- _Exercise task A_
In the article "Three Big Band-Aids," condense the paragraph beginning "Self-Healing is a networking concept" into a short bulleted list that keeps its main facts.
- _Exercise task B_
Continue the article "Three Big Band-Aids" from the point where it stops.

- _Selected extract_
Three Big Band-Aids

Gay Gordon-Byrne | Aug 25, 2011

Share/Save  
These three terms are deeply deceptive marketing terms intended to hide the very real problems of electronic equipment in the field. The fact is that electronics break a lot. If they didn't break, networks wouldn't need to be self-healing, scada systems wouldn't need to be fault tolerant or fully redundant. That these marketing concepts even exist is testimony to the weaknesses of the equipment. No one should strive to seek these "features" in their equipment choices. The goal should be to deploy equipment that is so solid that equipment failure is a non-issue.

Self-Healing is a networking concept behind many designs intended to avoid loss of signal when a router or other relay device is not available to do its job. This works to get the data to the destination, but does not repair or replace the out of service node. Eventually the broken device has to be repaired and returned to service. Repair of each communications node, large or small, will require a technician and probably a "truck roll". The more inaccessible the locations (those atop power poles or radio towers), the more costly the repair.

- _Data_
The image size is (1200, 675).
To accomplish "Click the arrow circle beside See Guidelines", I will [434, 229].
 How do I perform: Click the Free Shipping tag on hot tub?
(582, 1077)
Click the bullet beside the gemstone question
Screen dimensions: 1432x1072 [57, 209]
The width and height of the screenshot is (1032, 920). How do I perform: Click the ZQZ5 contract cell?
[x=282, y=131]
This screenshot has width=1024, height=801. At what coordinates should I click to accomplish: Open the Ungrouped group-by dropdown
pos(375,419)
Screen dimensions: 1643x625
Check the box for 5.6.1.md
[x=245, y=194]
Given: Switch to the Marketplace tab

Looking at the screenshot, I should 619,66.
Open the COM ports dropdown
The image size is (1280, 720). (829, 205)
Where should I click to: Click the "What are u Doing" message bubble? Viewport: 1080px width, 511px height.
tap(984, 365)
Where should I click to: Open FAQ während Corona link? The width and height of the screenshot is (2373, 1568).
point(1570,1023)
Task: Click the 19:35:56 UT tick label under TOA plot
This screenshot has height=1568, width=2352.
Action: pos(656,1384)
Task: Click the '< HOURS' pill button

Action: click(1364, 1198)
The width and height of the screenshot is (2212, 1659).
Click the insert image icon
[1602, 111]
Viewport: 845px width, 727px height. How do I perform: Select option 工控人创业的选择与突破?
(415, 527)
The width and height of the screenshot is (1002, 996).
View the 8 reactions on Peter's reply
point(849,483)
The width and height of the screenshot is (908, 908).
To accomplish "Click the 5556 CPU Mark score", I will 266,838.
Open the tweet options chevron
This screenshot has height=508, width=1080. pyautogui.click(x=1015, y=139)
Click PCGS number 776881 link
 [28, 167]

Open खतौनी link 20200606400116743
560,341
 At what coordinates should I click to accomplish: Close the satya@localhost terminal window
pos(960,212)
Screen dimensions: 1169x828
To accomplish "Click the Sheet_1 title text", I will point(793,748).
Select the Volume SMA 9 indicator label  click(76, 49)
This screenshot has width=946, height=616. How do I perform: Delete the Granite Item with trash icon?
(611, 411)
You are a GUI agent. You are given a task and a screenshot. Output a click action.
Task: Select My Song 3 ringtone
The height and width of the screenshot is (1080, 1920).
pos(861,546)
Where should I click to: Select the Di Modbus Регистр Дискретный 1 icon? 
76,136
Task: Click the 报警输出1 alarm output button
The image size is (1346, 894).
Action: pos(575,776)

- _Exercise response A_
- Self-healing is a network design concept that avoids signal loss when a router or other relay device is unavailable.
- It gets data to its destination but does not repair or replace the failed node.
- The broken device must eventually be repaired and returned to service, which requires a technician and probably a "truck roll."
- Repairs cost more the less accessible the node is, such as one atop a power pole or radio tower.

- _Exercise response B_
Fault-Tolerant is synonym for Redundant. A fault tolerant system has additional components intended to take over in the event of hardware failure. As more and more applications are developed that require 7 x 24 availability, more and more equipment is being purchased with redundant parts. In these cases -- high availability is being achieved with buying increasingly large band-aids mitigating system downtime, but without improving reliability. Any fault tolerant system failure requires repair or replacement or the system is no longer buffered for failure. If the equipment is located in a data center, the IT department is paying a hefty premium for maintenance services by the vendor on the order of 12% -15% of original cost each year. If the equipment is located in the field, the O&M department will be dispatching a truck.

Truck rolls are extremely costly. NARUC estimated for purposes of discussion that each truck roll costs a utility $275 without considering the cost of parts. The more redundant parts that fail -- the more costly the system. We all understand that having a spare tire in the trunk is great backup, but once the spare is in use one still has to replace the spare. We would strongly prefer not to have a flat. Everyone considering deployment of self-healing or redundant systems must take into account that these systems do not physically repair themselves and to take repair costs into consideration just as if there were no fault-tolerant parts.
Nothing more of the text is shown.